Daniel’s sense of responsibility is explicit. He doesn’t pray, “They did it, I didn’t take part in it. Why are you punishing me?” HE COULD’VE PRAYED THAT. He didn’t participate in Israel’s sin. He was a righteous man, his character & record were impeccable.
But because he was an Israelite, part of that family / society / system, he knew that he bore some responsibility for that sin.
We see this several times in the Bible: Achan’s sin (Josh 7), David’s census (2 Sam 24), and the law regarding unsolved homicides in the open country (Deut 21.1ff) are the most famous examples. In these cases, an individual sins, and guilt for the sin spills out past the individual who actually committed the act & effects the community, sometimes the whole nation.
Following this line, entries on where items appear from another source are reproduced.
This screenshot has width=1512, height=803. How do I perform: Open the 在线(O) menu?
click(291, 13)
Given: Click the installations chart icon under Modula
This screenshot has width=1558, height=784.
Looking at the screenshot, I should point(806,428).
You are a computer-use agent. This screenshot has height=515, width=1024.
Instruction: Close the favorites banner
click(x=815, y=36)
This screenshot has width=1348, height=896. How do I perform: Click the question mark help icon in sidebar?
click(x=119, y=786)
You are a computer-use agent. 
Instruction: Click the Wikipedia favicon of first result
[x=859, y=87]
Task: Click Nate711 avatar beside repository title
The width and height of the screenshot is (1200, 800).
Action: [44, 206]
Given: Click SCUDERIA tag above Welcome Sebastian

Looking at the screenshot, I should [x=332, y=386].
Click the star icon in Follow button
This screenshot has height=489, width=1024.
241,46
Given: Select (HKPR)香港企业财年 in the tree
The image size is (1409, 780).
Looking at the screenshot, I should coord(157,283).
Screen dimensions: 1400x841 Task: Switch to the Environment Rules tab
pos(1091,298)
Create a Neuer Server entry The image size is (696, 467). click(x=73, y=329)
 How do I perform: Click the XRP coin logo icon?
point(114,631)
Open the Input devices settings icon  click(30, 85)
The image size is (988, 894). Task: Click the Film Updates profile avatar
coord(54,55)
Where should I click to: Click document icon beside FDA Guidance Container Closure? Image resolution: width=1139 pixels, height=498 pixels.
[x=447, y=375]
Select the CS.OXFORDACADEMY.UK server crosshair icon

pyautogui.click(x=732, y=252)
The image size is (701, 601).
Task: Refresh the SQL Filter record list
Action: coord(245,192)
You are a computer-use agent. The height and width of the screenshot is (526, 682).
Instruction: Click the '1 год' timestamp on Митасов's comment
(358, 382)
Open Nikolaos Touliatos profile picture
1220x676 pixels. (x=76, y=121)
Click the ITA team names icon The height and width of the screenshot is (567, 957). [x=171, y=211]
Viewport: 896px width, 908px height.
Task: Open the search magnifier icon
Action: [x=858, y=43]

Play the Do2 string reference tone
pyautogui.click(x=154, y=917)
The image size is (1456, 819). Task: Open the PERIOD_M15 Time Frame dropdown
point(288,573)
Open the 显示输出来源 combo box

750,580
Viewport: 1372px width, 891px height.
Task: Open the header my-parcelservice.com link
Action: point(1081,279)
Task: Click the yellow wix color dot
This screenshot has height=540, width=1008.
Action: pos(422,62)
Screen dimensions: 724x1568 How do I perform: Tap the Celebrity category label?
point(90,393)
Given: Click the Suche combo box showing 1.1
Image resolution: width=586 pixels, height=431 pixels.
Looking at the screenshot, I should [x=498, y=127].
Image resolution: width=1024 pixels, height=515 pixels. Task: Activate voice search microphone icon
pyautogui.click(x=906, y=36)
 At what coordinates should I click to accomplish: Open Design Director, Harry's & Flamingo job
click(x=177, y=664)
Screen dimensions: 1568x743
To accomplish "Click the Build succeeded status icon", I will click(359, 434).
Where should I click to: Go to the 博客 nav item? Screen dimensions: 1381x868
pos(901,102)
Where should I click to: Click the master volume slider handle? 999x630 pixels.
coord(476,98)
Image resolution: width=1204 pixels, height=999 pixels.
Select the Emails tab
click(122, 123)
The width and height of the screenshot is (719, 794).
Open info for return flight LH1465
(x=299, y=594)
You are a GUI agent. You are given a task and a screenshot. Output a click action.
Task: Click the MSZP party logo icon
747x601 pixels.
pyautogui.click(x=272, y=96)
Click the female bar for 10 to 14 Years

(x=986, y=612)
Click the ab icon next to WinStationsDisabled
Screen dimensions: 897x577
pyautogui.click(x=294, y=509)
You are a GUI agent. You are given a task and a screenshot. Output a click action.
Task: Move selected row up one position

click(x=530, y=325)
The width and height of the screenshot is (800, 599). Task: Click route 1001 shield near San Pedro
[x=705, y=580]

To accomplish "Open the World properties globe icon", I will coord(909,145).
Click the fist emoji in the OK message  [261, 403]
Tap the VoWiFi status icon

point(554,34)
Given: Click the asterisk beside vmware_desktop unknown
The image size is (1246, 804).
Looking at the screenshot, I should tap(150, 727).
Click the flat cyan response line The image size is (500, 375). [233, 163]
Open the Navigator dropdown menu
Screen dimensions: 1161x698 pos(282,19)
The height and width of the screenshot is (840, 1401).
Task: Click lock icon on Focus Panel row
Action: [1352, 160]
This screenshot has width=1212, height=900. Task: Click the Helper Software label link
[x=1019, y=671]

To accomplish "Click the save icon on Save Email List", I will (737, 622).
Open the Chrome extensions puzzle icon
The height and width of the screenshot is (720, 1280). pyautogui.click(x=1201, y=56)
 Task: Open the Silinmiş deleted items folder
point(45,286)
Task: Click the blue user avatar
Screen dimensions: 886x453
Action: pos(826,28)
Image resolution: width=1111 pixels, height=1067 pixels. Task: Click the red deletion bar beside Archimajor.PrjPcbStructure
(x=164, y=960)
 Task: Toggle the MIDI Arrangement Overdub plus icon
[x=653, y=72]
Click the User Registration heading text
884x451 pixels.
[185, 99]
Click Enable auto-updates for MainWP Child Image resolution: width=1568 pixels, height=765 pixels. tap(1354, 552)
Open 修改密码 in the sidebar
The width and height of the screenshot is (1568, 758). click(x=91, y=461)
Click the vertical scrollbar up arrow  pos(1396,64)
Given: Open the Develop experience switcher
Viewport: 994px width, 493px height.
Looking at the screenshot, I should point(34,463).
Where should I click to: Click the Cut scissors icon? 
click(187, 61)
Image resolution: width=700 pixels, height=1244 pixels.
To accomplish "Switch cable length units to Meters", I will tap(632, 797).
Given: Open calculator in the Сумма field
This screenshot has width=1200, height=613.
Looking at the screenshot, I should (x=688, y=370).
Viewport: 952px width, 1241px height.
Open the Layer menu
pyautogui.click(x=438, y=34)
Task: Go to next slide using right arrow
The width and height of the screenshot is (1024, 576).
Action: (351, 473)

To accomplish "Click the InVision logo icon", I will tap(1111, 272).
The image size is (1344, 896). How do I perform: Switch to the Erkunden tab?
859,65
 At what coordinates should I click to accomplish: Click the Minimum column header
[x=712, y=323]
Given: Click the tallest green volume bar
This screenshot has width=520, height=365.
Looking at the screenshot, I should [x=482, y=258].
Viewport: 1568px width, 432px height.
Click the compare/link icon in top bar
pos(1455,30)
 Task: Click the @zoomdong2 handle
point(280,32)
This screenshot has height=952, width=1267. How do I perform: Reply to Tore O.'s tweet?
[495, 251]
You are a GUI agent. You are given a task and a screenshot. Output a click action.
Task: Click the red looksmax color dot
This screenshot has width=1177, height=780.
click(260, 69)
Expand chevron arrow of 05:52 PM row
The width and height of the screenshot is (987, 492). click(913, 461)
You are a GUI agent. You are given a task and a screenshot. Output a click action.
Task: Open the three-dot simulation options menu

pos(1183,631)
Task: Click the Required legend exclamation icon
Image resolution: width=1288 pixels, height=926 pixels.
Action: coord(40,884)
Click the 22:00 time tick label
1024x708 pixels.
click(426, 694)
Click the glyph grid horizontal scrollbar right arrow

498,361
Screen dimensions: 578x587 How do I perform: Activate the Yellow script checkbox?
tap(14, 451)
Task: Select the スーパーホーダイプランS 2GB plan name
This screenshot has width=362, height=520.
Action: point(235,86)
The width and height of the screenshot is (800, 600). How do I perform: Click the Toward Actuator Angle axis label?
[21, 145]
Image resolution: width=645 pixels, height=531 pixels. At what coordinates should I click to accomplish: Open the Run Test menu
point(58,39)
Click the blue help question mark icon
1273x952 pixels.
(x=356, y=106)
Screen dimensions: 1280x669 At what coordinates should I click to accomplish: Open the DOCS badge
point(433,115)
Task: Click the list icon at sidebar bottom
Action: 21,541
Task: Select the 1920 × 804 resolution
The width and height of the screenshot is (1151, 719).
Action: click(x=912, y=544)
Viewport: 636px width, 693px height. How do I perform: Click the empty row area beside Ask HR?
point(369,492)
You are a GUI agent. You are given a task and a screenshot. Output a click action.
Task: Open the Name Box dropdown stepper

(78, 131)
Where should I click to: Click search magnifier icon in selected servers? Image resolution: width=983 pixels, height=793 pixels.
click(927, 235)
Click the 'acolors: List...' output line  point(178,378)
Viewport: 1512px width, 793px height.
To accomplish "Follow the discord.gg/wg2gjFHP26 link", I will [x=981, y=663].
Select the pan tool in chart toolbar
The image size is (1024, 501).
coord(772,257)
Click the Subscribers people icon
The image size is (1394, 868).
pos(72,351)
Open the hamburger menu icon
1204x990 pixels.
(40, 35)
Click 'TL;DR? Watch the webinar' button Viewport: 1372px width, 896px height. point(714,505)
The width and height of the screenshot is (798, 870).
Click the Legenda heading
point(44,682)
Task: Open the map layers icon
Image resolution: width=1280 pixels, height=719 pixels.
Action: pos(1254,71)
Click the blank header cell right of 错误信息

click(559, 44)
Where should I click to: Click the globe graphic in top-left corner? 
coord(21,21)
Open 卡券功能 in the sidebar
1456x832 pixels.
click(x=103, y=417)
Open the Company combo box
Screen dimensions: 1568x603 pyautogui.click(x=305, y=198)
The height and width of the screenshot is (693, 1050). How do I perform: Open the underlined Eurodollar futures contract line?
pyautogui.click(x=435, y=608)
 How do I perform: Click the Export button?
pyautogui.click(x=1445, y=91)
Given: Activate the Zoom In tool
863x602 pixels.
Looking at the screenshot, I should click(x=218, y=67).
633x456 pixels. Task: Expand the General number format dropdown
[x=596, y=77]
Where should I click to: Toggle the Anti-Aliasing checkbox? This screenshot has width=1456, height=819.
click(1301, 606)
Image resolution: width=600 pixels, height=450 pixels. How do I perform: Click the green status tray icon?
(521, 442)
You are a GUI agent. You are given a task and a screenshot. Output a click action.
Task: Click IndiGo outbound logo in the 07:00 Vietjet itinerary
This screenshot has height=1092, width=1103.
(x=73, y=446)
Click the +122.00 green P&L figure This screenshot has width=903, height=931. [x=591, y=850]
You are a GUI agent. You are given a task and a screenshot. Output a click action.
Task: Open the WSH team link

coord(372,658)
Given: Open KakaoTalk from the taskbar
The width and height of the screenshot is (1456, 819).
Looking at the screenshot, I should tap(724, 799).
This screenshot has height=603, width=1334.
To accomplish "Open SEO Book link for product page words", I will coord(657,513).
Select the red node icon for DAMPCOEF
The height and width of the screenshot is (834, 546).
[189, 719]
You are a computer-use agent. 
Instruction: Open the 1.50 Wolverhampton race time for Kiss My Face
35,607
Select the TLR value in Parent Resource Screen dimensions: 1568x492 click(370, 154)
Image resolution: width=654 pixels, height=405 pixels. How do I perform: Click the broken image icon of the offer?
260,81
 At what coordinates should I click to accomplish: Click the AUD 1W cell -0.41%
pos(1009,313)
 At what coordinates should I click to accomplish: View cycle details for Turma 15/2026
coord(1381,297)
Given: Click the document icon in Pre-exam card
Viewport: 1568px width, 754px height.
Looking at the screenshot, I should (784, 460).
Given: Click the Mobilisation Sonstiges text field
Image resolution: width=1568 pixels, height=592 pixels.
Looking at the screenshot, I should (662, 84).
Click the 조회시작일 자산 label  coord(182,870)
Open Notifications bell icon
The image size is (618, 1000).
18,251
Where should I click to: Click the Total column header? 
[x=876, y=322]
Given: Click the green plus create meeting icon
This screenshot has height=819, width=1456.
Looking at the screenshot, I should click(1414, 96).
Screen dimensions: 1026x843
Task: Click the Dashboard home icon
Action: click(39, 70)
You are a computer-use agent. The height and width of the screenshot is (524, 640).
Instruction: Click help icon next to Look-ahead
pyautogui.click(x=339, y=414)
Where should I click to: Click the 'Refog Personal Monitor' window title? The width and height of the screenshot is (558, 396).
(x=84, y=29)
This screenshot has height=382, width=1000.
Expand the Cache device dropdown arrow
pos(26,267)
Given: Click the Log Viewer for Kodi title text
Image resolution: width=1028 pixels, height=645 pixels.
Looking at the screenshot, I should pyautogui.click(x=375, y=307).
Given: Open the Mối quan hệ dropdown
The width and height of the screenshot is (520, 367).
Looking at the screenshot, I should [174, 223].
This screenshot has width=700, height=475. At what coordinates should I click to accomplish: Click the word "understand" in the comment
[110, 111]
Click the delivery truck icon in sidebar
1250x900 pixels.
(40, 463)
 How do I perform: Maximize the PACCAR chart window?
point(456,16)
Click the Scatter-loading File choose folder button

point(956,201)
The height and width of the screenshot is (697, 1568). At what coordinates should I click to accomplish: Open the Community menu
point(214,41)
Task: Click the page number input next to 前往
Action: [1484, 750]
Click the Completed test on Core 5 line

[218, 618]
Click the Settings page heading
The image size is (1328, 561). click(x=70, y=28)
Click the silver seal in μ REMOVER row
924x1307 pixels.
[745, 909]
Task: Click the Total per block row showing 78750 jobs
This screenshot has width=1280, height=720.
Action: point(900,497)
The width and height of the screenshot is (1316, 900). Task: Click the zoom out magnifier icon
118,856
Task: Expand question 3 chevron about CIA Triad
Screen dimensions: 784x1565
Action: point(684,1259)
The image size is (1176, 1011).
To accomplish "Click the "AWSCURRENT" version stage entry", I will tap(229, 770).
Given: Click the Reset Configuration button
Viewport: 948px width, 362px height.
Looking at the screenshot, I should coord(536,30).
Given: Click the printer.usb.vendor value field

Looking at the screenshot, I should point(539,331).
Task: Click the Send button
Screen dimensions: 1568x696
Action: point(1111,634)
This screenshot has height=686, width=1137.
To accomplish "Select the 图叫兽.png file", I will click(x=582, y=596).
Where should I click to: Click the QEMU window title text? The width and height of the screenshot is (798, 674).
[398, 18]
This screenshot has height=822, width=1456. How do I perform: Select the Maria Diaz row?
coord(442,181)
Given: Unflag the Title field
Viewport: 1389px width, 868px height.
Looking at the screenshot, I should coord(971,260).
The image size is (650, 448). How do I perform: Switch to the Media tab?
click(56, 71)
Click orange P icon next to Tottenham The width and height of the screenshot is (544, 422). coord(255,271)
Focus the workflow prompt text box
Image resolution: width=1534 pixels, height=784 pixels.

- 2 Samuel 24:1 (NET): “The Lord’s anger again raged against Israel.”
- Joshua 7:1 (NET): “The Israelites disobeyed the command about the city’s riches.”
- Joshua 7:10–11 (NET): The Lord responded to Joshua, “Get up! Why are you lying there face down? 7:11 Israel has sinned; they have violated my covenantal commandment!”
- Deuteronomy 21.3-4 (NIV): Then the elders of the town nearest the body shall take a heifer that has never been worked and has never worn a yoke and lead it down to a valley …
- This is the background to Adam/Christ in Rom 5.12-21, btw.
In these cases of corporate responsibility, we find differing levels of responsibility. The people who actually commit the sin are (or would be) punished the most harshly. The people whose involvement is more remote have some responsibility still, but they aren’t punished as harshly & don’t bear the same guilt. A kind of “guilt by association.”
The point I want to establish here is that, when a sin is serious enough & participation is widespread, the responsibility for the sin is not limited to the people who individually committed the sin. Their families, their heirs, & the society that follows after them should follow Daniel 9, and practice repentance and seek restoration.
So what of Americans & slavery & our systems that still treat white people better than non-white?